The study does have several limitations, which suggests potential next steps. For example, there are other forms of project risk beyond quality (e.g., budget issues or the delay of a project) and work could be done to build and predict these other types of project challenges.
In addition, while the model was far better than the default baseline, there is still significant room for improvement. One way to improve the model might be to explore additional data/metrics that could be collected from within a project. Another way to improve the model is to collect data from additional teams. As previously mentioned, the data was collected from 80 project teams. While 80 projects might seem like a lot of projects, having 80 projects implies that the analysis was performed on the relatively small dataset of 80 rows of data. Thus, data could to be collected, across additional teams, which would likely help refine and improve the model.

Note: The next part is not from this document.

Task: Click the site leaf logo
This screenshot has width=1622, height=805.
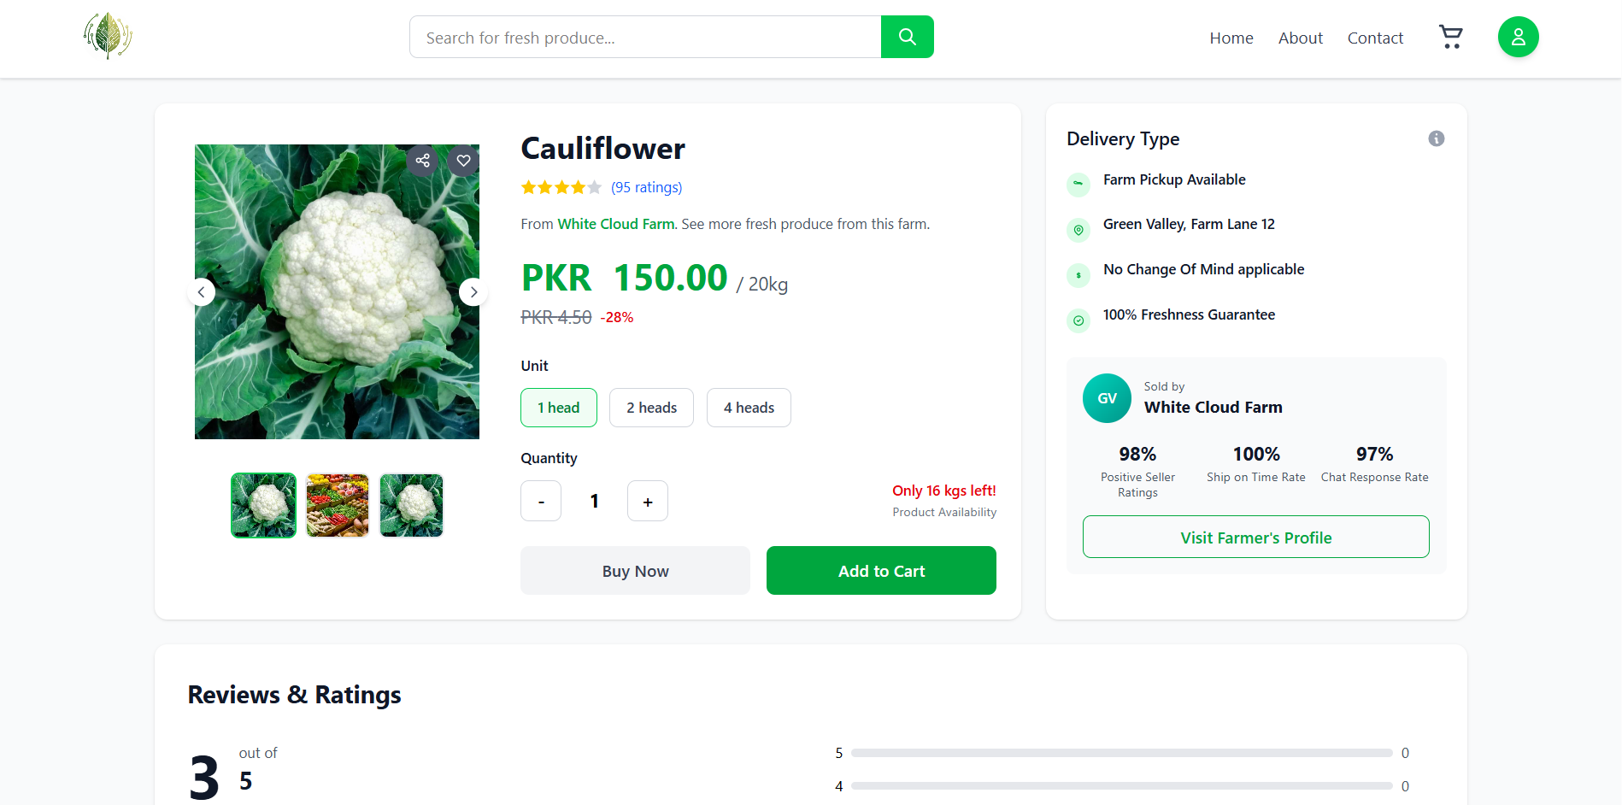Action: click(x=108, y=36)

Finally, this study was focused on student-based data science teams (i.e. graduate students taking applied data science class). The results might be different for other teams, such as software development teams or when reviewing projects with experienced industry professionals. Hence, additional studies could be explored within industry-based teams, across a range of domains.
Conclusion
In exploring the impact of the predictive algorithms, the baseline would predict that all teams were at risk, and so while all at risk teams would be identified, 46% of the teams would be treated as if they were at risk, even though they were not at risk. Thus, 100% of the teams “at risk” would be correctly identified. However, 0% of the teams “not at risk” would be correctly identified.

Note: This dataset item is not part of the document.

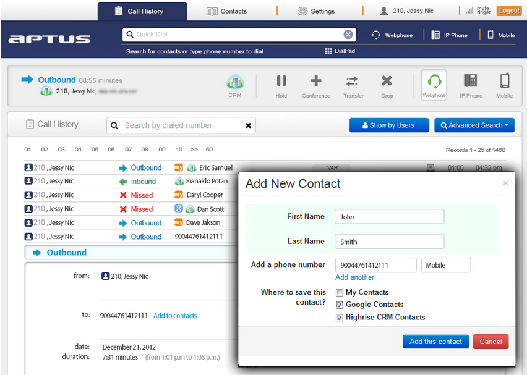Image resolution: width=527 pixels, height=375 pixels.
Task: Select Webphone in the call panel
Action: [x=434, y=85]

Using univariate feature selection approach with 4 features, the model provides a manager with opportunity to identify, on average 50% of the teams “at risk” (i.e. recall). At the same time, on average, 70% of the teams “not at risk” will be correctly classified as “not at risk”. Although the results reported are for a relatively small dataset, we believe that the characteristics of the classification model are stable because we used 1000 iterations of 5-cross-validation. In other words, the results are generalizable to new data, and if one applies the model to new teams, the class instructor or data science team manager would be able to detect approximately 50% teams at risk as well as correctly identify approximately 70% teams “not at risk”.
More generally, this study has several contributions. First, Kanban-based metrics were reviewed and additional metrics proposed. In addition, an analysis of the existing and proposed Kanban metrics was conducted. The analysis specifically explored each of the metrics predictive power with respect to team outcomes. Our results suggest that some of the newly proposed metrics were helpful in identifying teams at risk of poor performance (as compared to teams not at risk). Finally, as part of this work, several models were built to demonstrate that the selected metrics can help to identify teams at risk when the team is using a Kanban framework, with the best performing algorithm using KNN with univariate feature selection.